WHAT YOU HAVE TO DO
The output should be limited to the line holding "Where should I click to: Enable" and the lines after it through the end of the entries, each restated exactly.

SUPPLIED ENTRIES
···
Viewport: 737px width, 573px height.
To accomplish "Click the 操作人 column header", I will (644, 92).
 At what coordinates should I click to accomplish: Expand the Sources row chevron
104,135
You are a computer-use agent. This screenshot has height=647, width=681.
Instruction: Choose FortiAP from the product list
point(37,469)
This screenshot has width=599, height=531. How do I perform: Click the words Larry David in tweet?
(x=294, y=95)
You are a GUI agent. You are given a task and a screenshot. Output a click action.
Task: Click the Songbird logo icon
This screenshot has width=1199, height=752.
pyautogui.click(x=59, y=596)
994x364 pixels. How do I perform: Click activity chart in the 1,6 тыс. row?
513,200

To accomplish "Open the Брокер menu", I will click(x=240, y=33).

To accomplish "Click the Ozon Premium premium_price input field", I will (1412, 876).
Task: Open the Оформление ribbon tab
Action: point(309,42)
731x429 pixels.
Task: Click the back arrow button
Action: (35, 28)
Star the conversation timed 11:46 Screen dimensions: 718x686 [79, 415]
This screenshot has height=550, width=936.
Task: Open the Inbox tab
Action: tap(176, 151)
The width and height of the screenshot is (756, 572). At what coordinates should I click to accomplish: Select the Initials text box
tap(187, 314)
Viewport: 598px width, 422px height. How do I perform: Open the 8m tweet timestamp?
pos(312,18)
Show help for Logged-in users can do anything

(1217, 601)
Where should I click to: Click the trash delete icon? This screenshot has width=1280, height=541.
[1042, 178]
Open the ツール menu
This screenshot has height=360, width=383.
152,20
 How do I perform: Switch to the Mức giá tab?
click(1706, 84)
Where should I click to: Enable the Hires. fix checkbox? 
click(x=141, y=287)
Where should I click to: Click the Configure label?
···
TASK OUTPUT
Where should I click to: Enable the Hires. fix checkbox? 
click(x=141, y=287)
Where should I click to: Click the Configure label?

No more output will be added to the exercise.